I have a bit of a book club going on with my best friend Sam and my cousin Michelle (whom I refer to affectionately as Mush). Mush lives in California so she writes down lists of books that Sam and I should read and sends them to us. When she does this, I immediately log in to my Kindle Store and download samples of every book to my Kindle.
With Sam, it’s a bit easier. Whenever her and I get together, there is often a stack or two of books exchanged between us, Sam giving me her latest reads that I have to get through, and me doing the same. Needless to say, I have a bit of an overflowing bookshelf at the moment.
I have always been an avid reader. Growing up, my parents read to me, usually every night before bed at the very least. As I learned how to read on my own books became a fixture in my life. I quickly became that kid who went to the library and took out the maximum number of books only to return them, finished, a week later and take out some more.
Throughout our school years, Mush spent her summers with me. We spent hours every day laying on a blanket in the backyard, a stack of books beside us, until we were called in for dinner. After dinner, we would go to my room and get cozy with even more books until my mom would see the light on under the door in the wee hours of the morning and tell us to go to sleep. The next morning we would beg to be taken to the library or Costco (cheap books in bulk, particularly Nancy Drew and the Hardy Boys, our favourites!) and the cycle would repeat.
Even all of these years later I still read books as if they’re going out of style. Time isn’t as readily at my disposal due to a little something called “adulting”, and I do go through dry spells where I get distracted by some other hobby or life in general. But in the end, I always come back to the books.

STUDY MATERIAL>

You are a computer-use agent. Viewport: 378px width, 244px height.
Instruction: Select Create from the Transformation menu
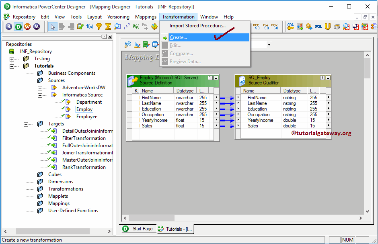pos(181,37)
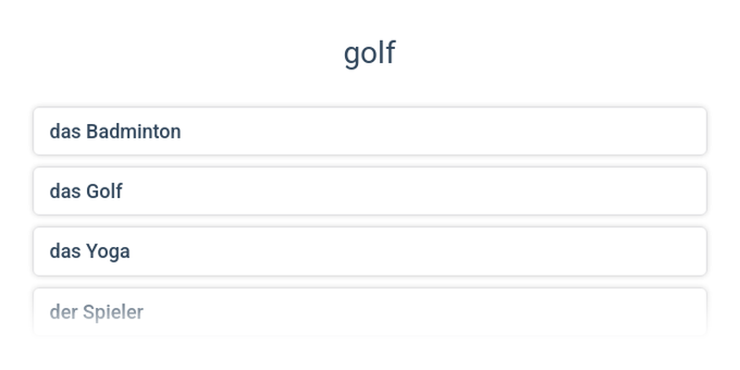The height and width of the screenshot is (370, 740).
Task: Pick the last visible answer, "der Spieler"
Action: click(x=370, y=312)
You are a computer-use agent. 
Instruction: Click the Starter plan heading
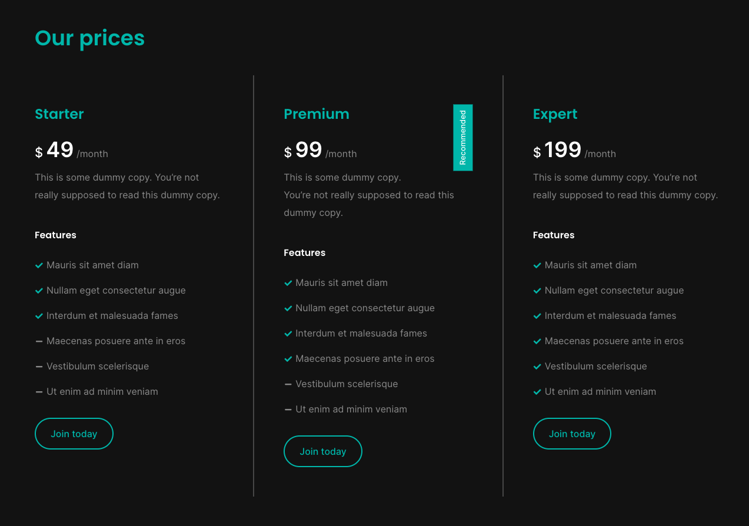click(x=59, y=114)
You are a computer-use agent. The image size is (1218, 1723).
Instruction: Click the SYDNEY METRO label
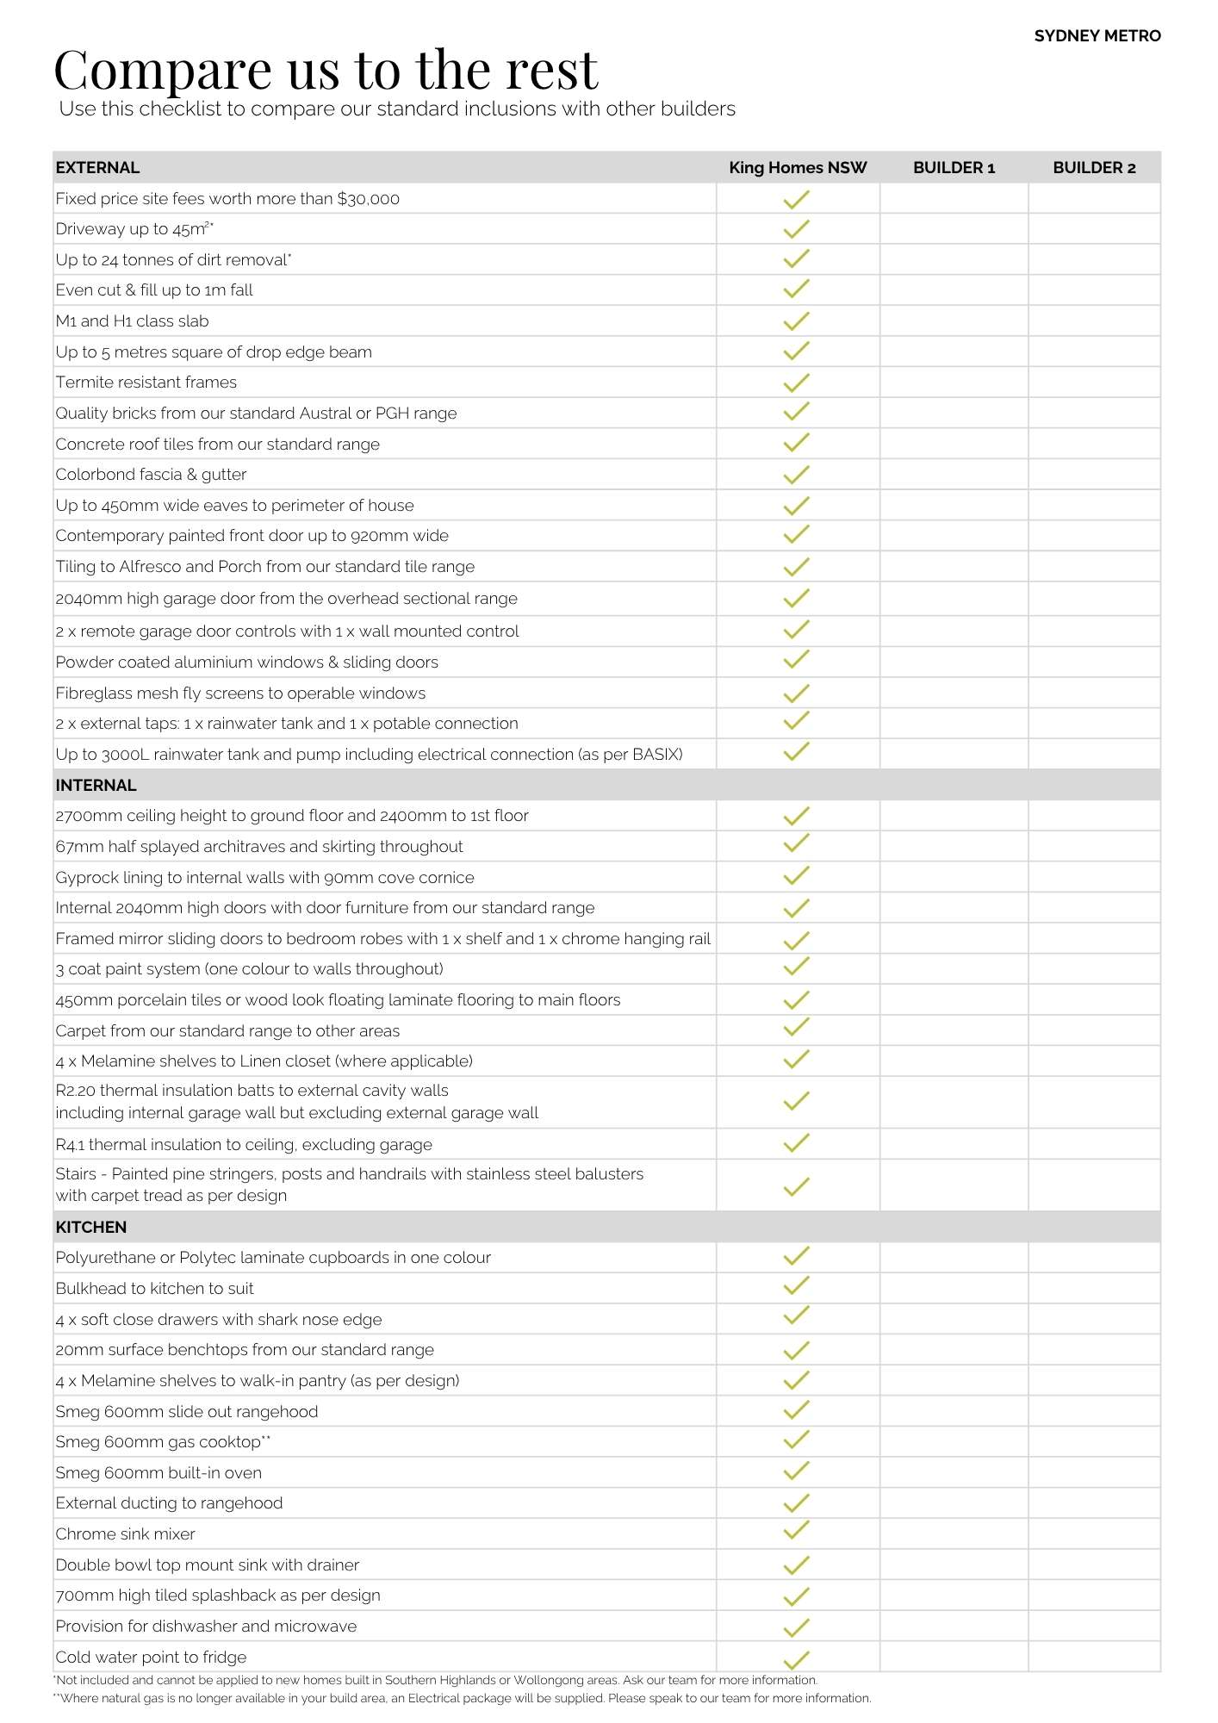coord(1097,35)
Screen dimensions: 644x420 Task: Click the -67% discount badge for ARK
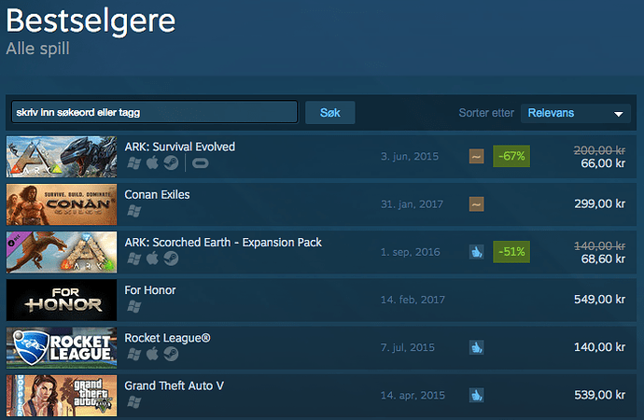click(511, 156)
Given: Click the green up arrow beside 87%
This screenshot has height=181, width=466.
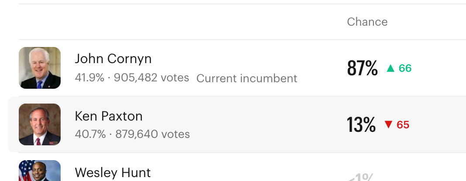Looking at the screenshot, I should pyautogui.click(x=391, y=68).
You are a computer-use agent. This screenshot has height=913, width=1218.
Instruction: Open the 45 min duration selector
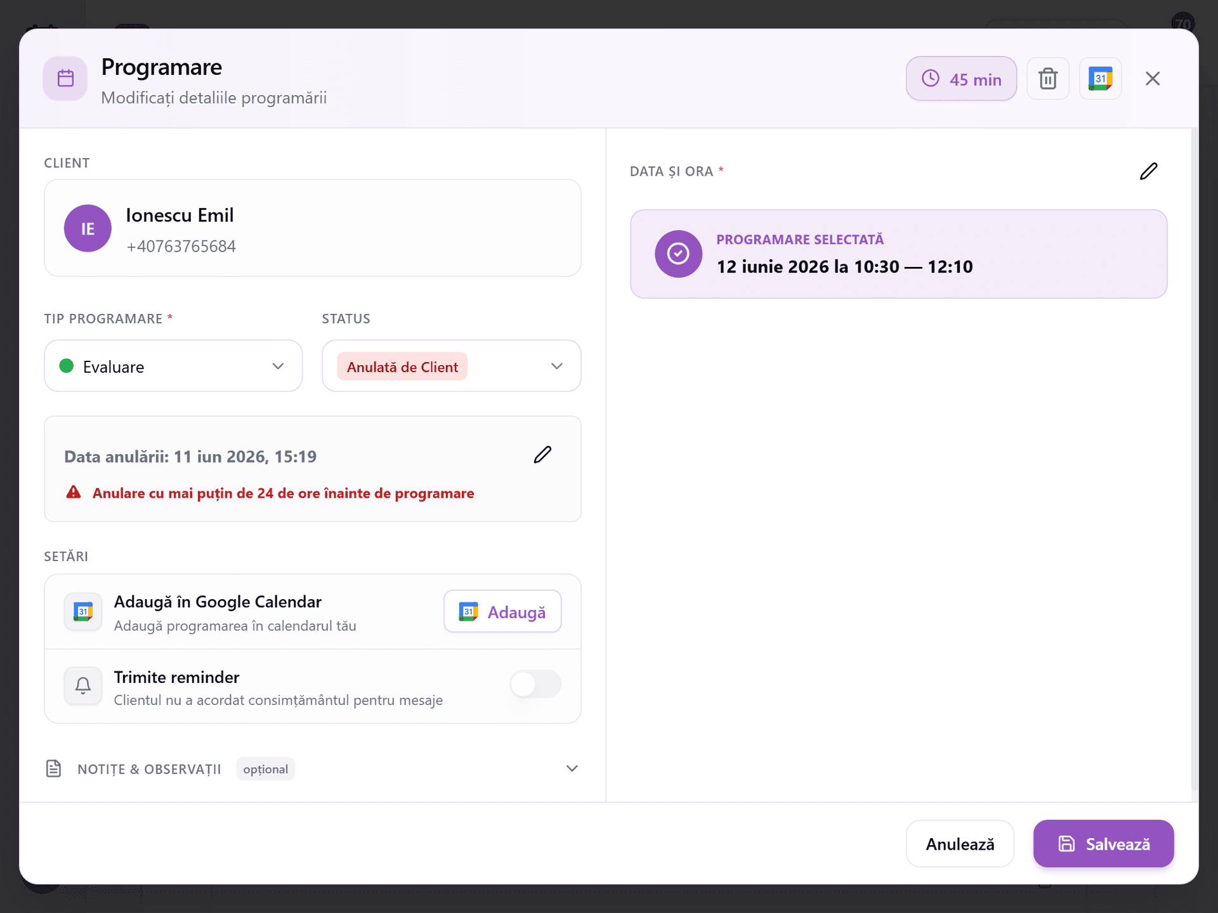[x=961, y=79]
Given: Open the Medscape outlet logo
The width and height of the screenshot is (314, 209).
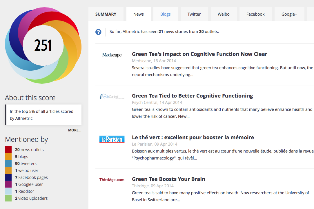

REQUIRED TASKS>
a. Answer these questions about the piece on reading:
(i) Where does Mush live?
(ii) Which two book series were the writer's and Mush's favorites?
(iii) What does the writer call the thing that now leaves less time for reading?
b. Write the next part of the piece about reading, starting after its last sentence.
Nothing in the rows matters here.

TASK RESPONSES>
a.
(i) California
(ii) Nancy Drew and the Hardy Boys
(iii) "Adulting"

b.
At the beginning of this year I made a goal on Goodreads to read 50 books over the course of 2018. With my book club in mind I knew that I would have no problem having enough books to fill the year with. I started strong by finishing about a book or two a week for the first couple of months. Then I got distracted by Netflix and forgot about reading for a while. At the beginning June I looked at my reading goal and realized with dismay that I was barely one-third done with my goal and the year was already half over. My husband and I were just about to get in our van and travel for the summer so I grabbed my Kindle and a stack of five books thinking that it would be enough to get me through the summer and I would have to just admit failure in my goal.
The first book I finished after not reading for a long time was “The Death of Mrs. Westaway” by Ruth Ware. I was introduced to Ware by Sam who lent me “In A Dark, Dark Wood” last year. I read that book in an entire sitting, late into the night and knew I had to get more of the author’s books. Not too long after that I finished “The Woman in Cabin 10” and waited patiently for “The Lying Game”. “The Woman in Cabin 10” was another great mystery and I liked it even more than the first book. Unfortunately “The Lying Game” was a disappointment that I couldn’t wait to get through. When the new book was announced I didn’t let my past disappointment turn me away though and pre-ordered it as soon as I could.
“The Death of Mrs. Westaway” was a fantastic recovery after “The Lying Game”. The book is about a young woman, Hal, who receives a letter informing her that her grandmother has passed away and inviting her to come to the wake and get the details of her inheritance worked out. Hal is, of course, confused as she knows that Mrs. Westaway is not her grandmother. But, being strapped for cash, and in a bad situation with a money-lender, she decides to go and pose as the heir and claim the money.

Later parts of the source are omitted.